Penilaian hanya ditujukan bagi manusia yang mempunyai akal dan sudah mempunyai kesadaran. Penilaian moral tidak dikenakan pada orang yang hilang ingatan, gila, sehingga tidak mempunyai kesadaran atau anak kecil yang kesadarannya belum tumbuh. Manusia dengan kriteria ini tidak dikenai tanggung jawab terhadap atas segala tindakannya, kalau dikenai tindakan maka harus disesuaiakan dengan taraf kesadarannya. Alasan dasar dan rasional mengapa manusia harus menggunakan moral/etika sebagai landasan segala tindakannya adalah karena dia berakal dan mempunyai kesadaran. Sebagai contoh: Ada seekor kucing yang lapar, di depannya ada makanan yang biasa dimakannya, tanpa banyak pertimbangan dia tentu akan segera menyantapnya. Berbeda dengan manusia, walaupun ia lapar di hadapannya ada makanan lezat ia tidak akan langsung menyantapnya. Berbagai macam pertimbangan akan menjadi dasar apakah ia akan menyantap makanan di depannya, apakah ia berhak menyantapnya, apakah makannya harus sekarang, bagaimana cara menyantapnya dan lain-lain. Manusia bermoral tidak akan memakan apa yang bukan haknya, manusia bermoral akan mampu mengendalikan nafsu untuk makan, manusia juga akan menggunakan kaidah kepantasan dalam hal cara melakukan sesuatu. Mungkin hal ini dianggap sepele, justru inilah harus disadari bahwa untuk hal yang kecil dan aktivitas sehari-hari saja banyak sekali pertimbangan, apalagi untuk masalah yang lebih besar dan mendasar. Sebagai contoh koruptor secara hakiki bisa dikatakan bukan manusia, tetapi seperti binatang, karena ada beberapa spesies binatang yang mempunyai otak memadai sehingga mempunyai kecerdasan, bahkan lebih rendah dari binatang. Binatang tidak bisa membedakan yang mana yang menjadi haknya dan yang mana bukan, namum koruptor bisa membedakan hanya saja ia tidak mau tahu.

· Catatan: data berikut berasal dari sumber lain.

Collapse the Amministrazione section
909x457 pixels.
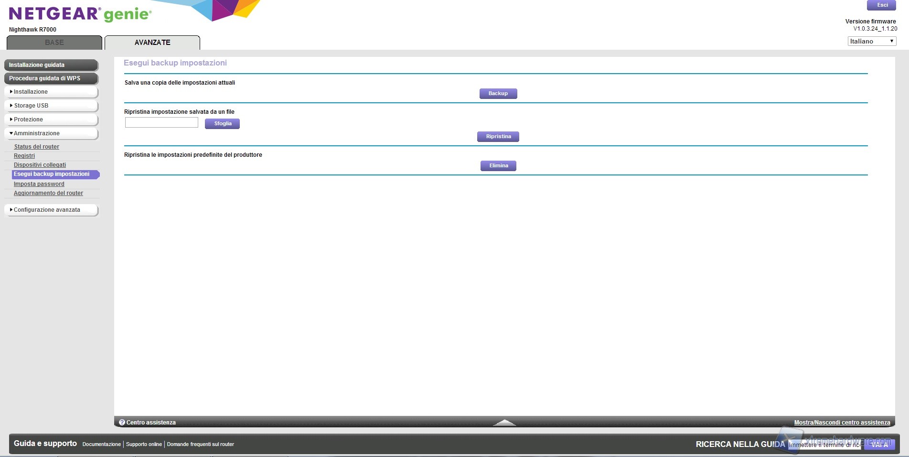point(51,133)
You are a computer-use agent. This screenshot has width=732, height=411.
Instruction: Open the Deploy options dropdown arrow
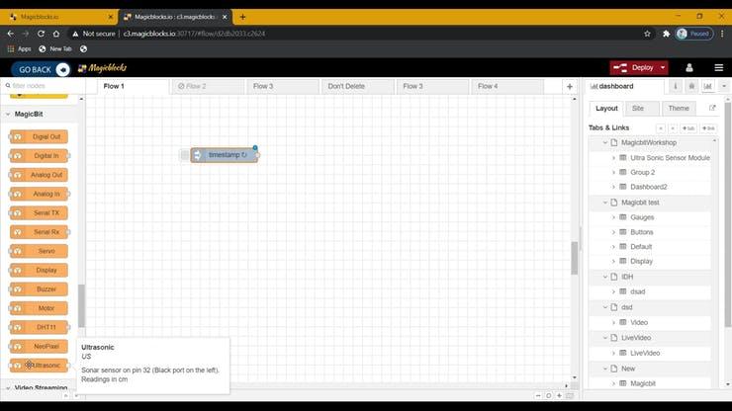point(662,68)
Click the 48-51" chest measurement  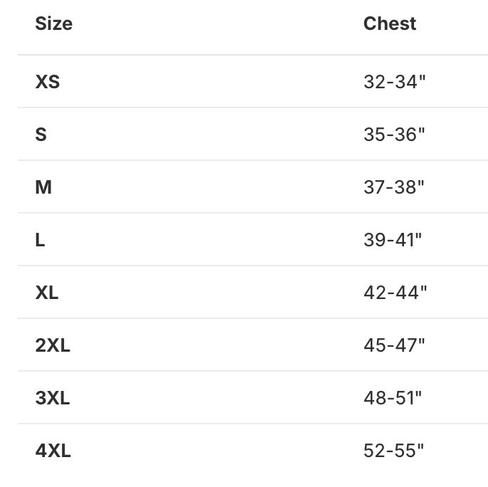(x=393, y=398)
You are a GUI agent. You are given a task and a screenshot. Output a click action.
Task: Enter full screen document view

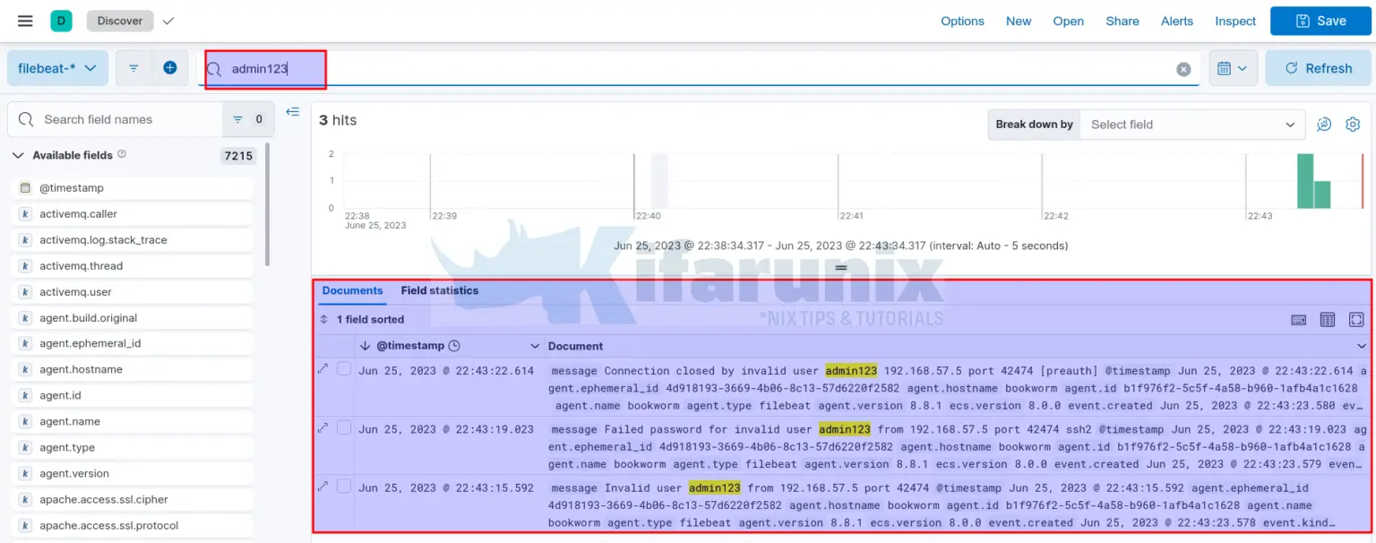1356,320
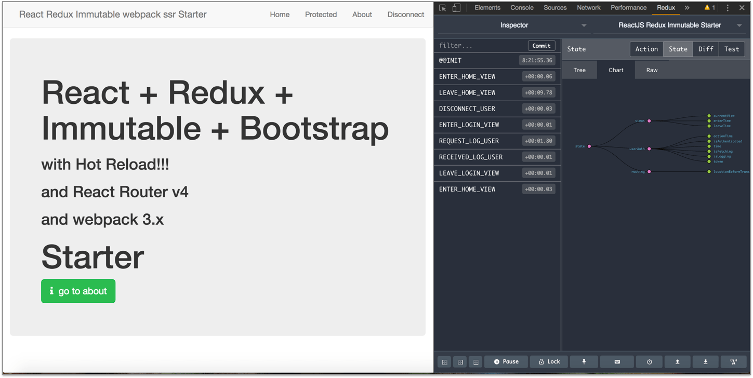Click the upload state icon
This screenshot has height=378, width=753.
click(677, 362)
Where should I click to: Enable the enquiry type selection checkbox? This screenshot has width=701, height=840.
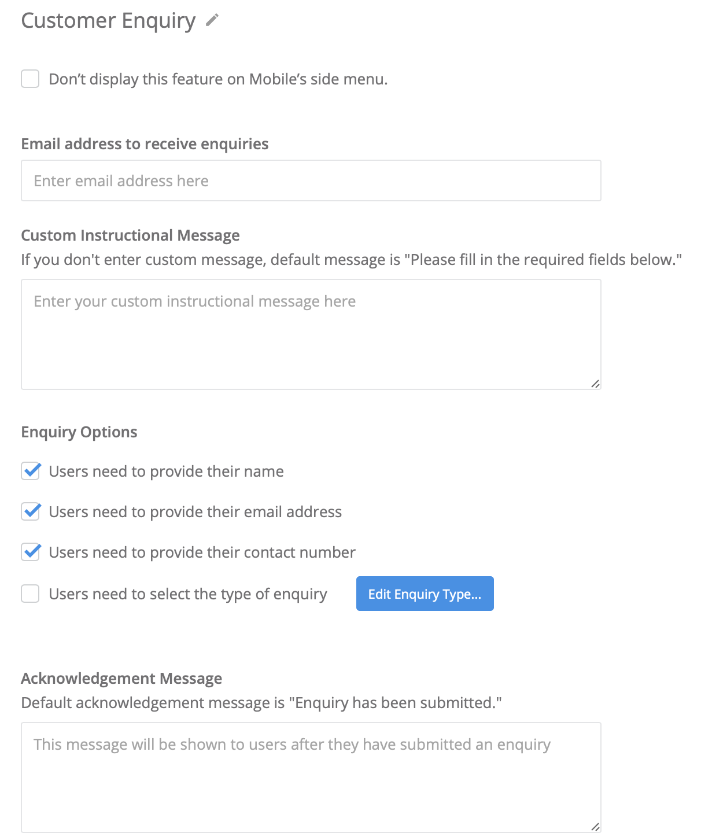click(30, 594)
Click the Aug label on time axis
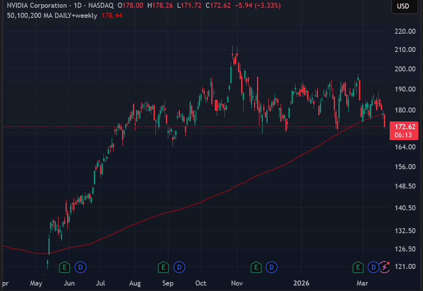 pos(135,283)
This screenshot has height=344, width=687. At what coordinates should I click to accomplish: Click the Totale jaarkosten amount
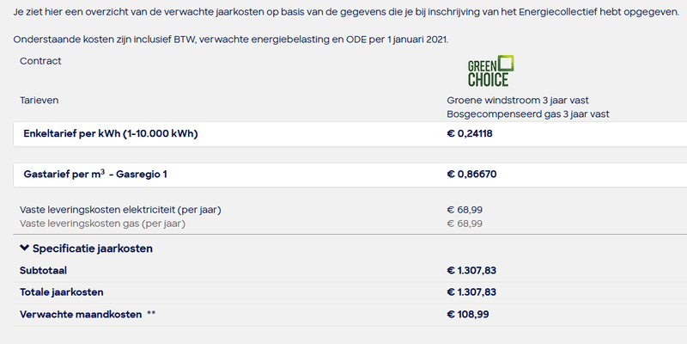(471, 292)
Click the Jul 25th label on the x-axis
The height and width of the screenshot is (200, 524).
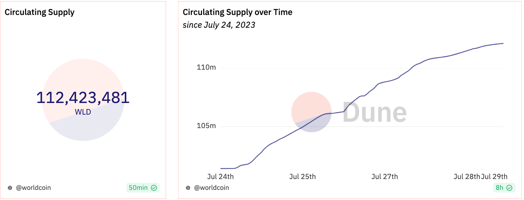(x=302, y=176)
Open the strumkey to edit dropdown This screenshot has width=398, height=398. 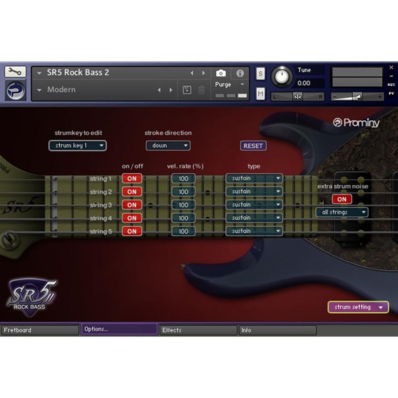77,145
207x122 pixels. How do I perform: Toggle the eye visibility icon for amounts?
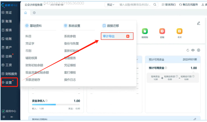coord(193,50)
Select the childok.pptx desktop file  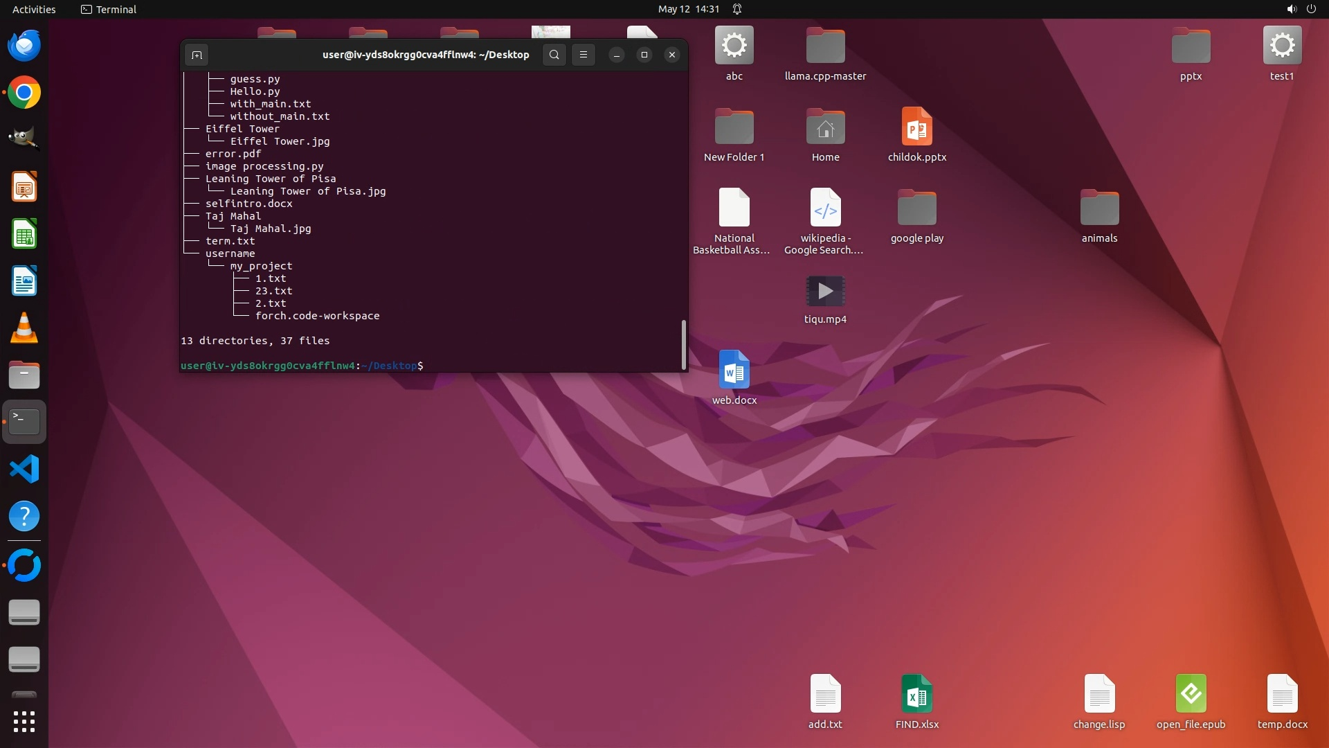pyautogui.click(x=916, y=127)
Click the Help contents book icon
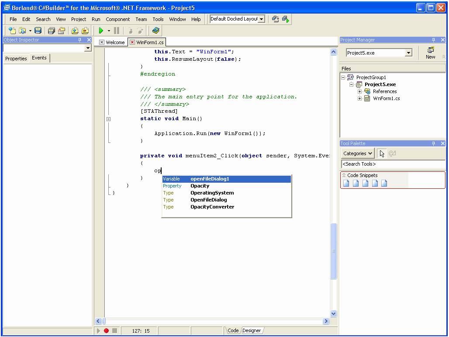 (156, 31)
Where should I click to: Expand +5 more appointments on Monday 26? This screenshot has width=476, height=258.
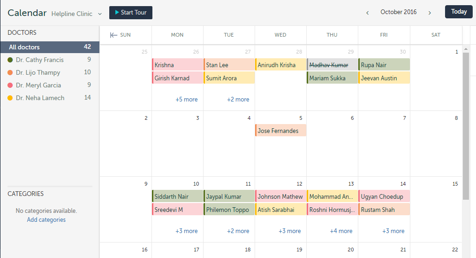(x=186, y=99)
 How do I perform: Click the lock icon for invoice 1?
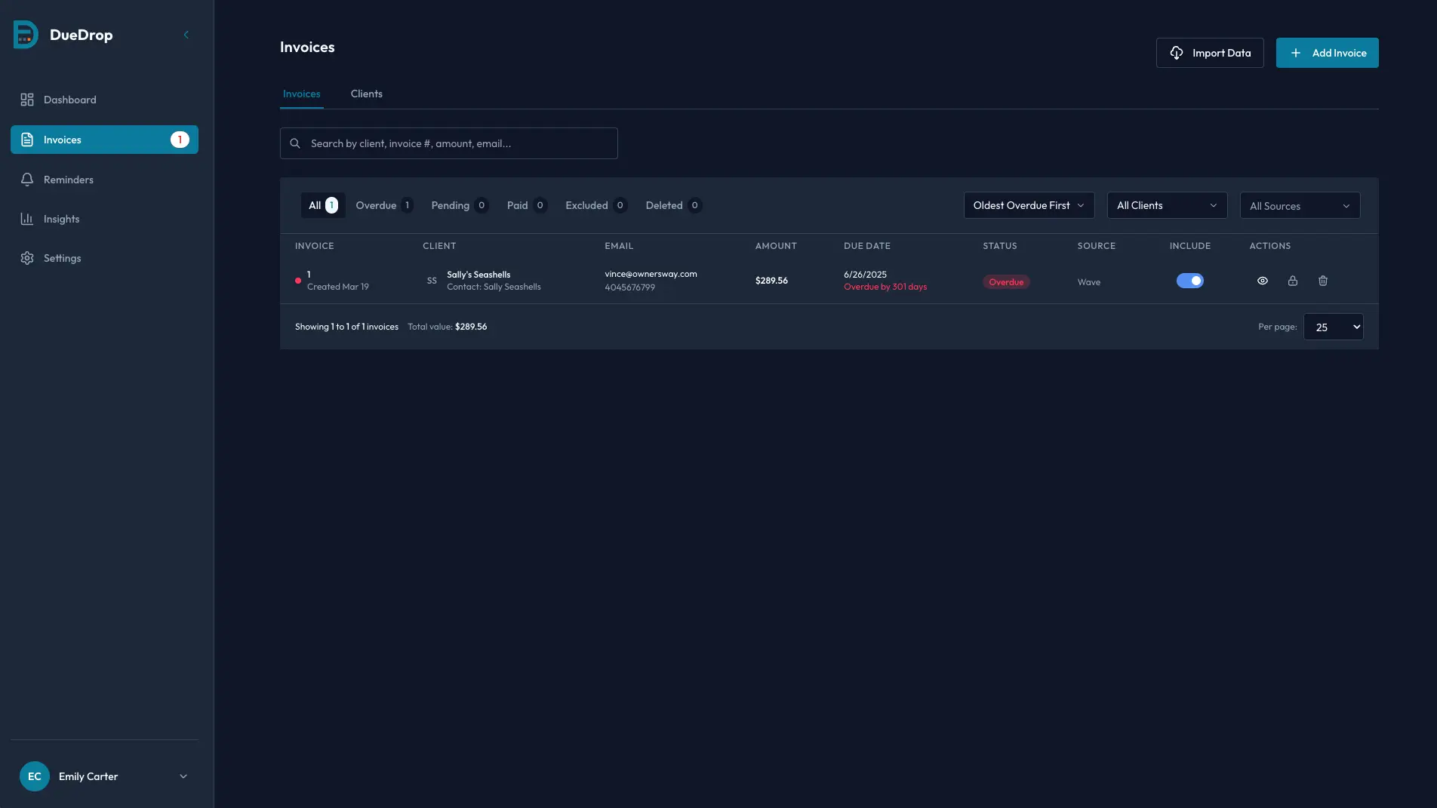click(x=1292, y=281)
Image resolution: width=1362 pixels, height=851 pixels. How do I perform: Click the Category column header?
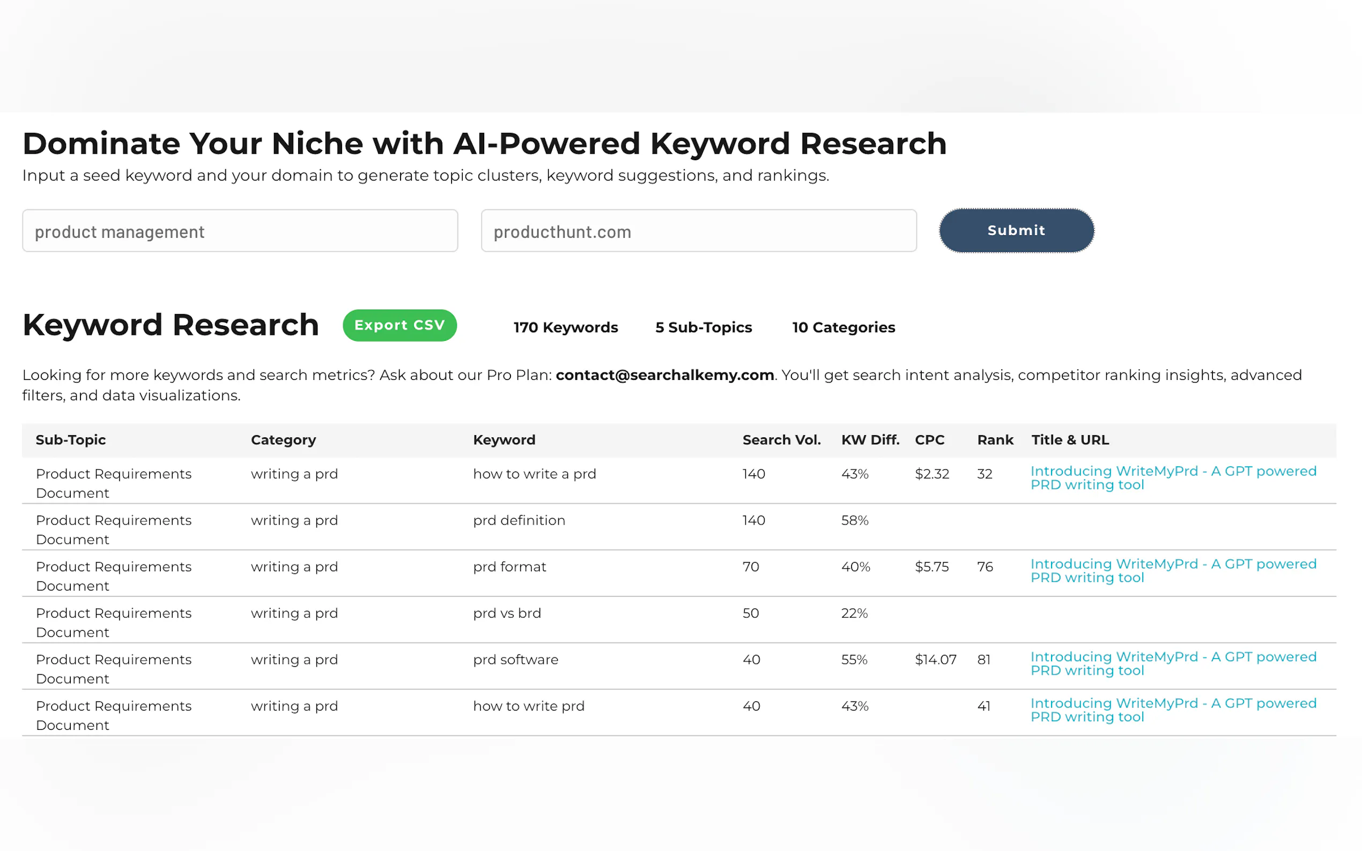(283, 440)
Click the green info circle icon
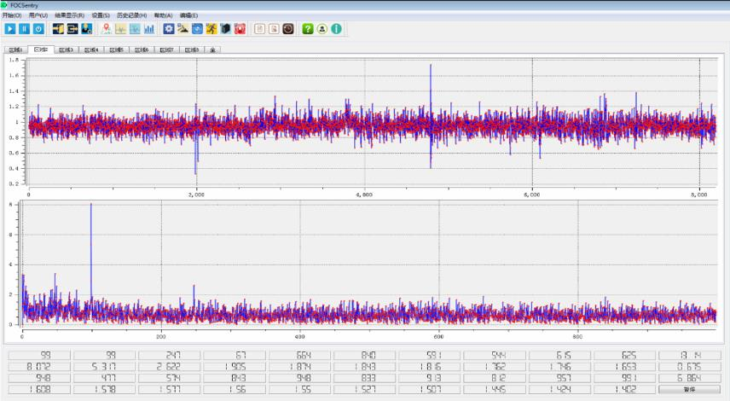730x401 pixels. click(x=337, y=29)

Moral mutlak berlaku bagi manusia dalam hidup bersama. Manusia adalah makhluk yang berbudaya. Kebudayaan ini hanya bisa tumbuh dalam hidup bersama. Manusia adalah Animal Sociale/Zoon Politicon. Manusia adalah makhluk yang hidup bersama-sama dengan manusia lain, Ia membutuhkan manusia lain. Makhluk berbudaya merupakan resultante dari hakekat manusia sebagai Animal Sociale, Animal Rasionale dan makhluk yang bermoral.
Zubair. (1987). Kuliah Etika. Jakarta: Rajawali Press.